Nick Nolte: No Exit Movie Review: From Headshots To Mugshots

In a bid to defy the wise observation that nobody is ever a villain in their own life story, director Tom Thurman, who has gone into closeup mode on the likes of Hunter S. Thompson, Sam Peckinpah and John Ford as well, films Nick Nolte in a sitdown interview – with himself – in Nick Nolte: No Exit. Split personalities and evil twins aside, this not quite mockumentary – though one never knows for sure – navigates the candid and premeditated simultaneously in what may be either Nolte’s role of a lifetime, or off the cuff psychotherapy. Or perhaps a little bit of both.

Setting the record straight from the start, the Nolte on the hot seat announces that no, he is not in possession of three testicles. Though the designated Greek chorus sidebar counting Ben Stiller, is certain the actor has at least two. Then moving beyond testicle issues and expressing enormous relief to find that this won’t in any way be your typical mainstream interview, you know – brace yourself, my journalist colleagues – the ones “for six year olds,” Nolte settles down into rambling autobiographical chatter. Including coming of age during the repressive mid-20th century while enduring the nuclear scare, McCarthyism, conformist culture, and the challenge of groping high school dates through period rubber girdles.

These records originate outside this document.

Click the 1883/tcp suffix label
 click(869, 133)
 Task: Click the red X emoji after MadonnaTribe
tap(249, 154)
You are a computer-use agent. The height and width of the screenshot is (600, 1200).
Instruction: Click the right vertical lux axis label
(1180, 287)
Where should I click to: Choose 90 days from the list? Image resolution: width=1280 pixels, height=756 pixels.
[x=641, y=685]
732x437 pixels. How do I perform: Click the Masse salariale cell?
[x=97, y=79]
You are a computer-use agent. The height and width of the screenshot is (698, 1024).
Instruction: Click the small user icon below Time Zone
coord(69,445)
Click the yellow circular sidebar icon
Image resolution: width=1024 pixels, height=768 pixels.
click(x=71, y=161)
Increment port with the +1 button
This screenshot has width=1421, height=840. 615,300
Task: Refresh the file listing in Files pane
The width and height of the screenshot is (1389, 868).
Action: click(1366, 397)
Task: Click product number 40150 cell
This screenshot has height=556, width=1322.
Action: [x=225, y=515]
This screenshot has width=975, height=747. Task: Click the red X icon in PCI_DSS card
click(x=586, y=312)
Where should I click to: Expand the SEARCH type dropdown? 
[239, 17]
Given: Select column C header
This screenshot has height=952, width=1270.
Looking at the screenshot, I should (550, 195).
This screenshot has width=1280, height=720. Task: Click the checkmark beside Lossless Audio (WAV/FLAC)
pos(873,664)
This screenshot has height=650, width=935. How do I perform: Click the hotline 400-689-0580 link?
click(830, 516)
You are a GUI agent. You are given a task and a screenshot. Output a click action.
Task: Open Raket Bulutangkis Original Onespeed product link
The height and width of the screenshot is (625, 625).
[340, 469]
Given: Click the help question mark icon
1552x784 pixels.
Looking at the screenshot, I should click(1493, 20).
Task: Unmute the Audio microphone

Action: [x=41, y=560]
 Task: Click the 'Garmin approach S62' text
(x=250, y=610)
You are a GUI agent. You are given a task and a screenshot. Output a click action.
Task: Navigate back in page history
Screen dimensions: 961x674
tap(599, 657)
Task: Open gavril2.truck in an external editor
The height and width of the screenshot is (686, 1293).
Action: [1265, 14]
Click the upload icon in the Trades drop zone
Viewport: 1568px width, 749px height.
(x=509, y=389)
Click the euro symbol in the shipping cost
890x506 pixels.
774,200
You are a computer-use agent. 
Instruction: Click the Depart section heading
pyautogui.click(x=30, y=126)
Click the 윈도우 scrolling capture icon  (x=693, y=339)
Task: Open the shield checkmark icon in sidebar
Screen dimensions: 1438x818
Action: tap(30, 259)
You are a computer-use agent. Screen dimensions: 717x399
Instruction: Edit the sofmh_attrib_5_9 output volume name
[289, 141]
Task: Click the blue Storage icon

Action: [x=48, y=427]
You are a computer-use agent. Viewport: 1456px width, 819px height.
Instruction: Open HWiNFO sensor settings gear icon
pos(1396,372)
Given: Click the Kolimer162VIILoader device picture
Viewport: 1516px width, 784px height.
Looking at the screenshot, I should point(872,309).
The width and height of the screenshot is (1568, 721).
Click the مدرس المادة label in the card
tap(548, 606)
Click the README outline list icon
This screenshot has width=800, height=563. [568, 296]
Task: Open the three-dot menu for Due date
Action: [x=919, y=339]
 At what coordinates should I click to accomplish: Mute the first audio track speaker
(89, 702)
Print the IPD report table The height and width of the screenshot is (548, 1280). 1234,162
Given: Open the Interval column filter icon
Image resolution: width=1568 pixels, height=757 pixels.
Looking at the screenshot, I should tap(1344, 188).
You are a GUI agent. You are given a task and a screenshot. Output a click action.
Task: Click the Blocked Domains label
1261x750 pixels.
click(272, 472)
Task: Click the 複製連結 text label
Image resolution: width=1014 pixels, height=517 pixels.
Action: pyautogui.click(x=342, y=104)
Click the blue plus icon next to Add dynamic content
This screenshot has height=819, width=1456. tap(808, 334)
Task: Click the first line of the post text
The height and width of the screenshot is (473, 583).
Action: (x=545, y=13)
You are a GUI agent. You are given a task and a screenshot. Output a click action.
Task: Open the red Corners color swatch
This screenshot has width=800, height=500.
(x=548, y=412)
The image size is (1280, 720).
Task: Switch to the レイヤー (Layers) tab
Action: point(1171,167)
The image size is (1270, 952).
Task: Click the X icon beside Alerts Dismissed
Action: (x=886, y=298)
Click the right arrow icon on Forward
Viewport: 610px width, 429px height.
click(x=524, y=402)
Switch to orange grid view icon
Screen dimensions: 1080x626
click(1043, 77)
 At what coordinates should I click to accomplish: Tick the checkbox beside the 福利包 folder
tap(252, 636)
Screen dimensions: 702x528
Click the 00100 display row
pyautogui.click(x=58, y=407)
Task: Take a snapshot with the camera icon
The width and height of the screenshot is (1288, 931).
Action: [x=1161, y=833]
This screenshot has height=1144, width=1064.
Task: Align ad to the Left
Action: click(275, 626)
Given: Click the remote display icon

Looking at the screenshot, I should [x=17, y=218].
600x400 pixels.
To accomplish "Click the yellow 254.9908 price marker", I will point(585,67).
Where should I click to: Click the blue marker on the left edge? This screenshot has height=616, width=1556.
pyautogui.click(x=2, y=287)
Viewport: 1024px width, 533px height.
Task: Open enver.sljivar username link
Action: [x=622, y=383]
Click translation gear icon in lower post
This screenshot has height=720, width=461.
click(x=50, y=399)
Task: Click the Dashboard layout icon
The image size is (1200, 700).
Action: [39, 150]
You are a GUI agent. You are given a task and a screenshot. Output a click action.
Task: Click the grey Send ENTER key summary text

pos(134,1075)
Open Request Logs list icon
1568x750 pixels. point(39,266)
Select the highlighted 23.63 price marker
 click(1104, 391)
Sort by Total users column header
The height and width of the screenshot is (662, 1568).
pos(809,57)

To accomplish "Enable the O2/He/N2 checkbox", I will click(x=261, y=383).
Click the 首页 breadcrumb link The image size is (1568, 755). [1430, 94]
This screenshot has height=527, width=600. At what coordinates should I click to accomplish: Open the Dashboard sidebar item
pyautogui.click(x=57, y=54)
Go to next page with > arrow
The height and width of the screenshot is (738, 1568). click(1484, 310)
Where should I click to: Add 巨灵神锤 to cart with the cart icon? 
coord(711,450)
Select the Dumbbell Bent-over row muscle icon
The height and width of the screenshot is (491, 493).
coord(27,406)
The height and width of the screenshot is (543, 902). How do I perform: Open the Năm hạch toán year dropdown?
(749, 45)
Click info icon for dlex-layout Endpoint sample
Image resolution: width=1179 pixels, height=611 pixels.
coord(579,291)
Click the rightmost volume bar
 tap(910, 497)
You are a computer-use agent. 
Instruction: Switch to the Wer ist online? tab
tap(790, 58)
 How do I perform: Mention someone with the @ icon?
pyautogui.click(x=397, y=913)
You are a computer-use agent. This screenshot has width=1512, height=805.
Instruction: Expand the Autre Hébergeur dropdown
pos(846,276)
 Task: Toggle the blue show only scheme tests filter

Then Nolte stumbles perhaps inebriated, down memory lane into his early adult years, where the struggle to become a leading man on his own terms butted heads with the outlaw and incorrigible womanizer warring for his soul. Though Jacqueline Bisset knowingly chimes in that Nolte’s libido has surely been less calculating, because his sex appeal hinges on the possibility that “he doesn’t give a shit.” Meanwhile, Rosanna Arquette, providing the lion’s share of comic relief, giggles away in a Beatles tee shirt while recalling sharing a sex scene with Nolte where she sent for a foot double, so as to be spared exposing her own ugly feet.

No Exit’s overly talky format works most of the time, mainly because of Nolte’s casual willingness to be combative with himself and engage in self-ridicule, in particular about his alcoholism and notorious drunk driving celebrity mugshot. Even while dismissing the film entirely because “every interview is a lie” anyway. Though who could invalidate any encounter with Nick Nolte unplugged, even though suspicions frequently run high that viewers are being subjected to a setup, and it’s as if he’s reporting from a bar stool. Especially when addressing his own question that he’s been waiting nearly forever to hear: “Nobody has ever asked me to be silent.”

Sundance Selects

Unrated

2 1/2 stars

Prairie Miller
Prairie Miller is a New York multimedia journalist online, in print and radio, who reviews movies and conducts in-depth interviews. She can also be heard on WBAI/Pacifica National Radio Network's Arts Express.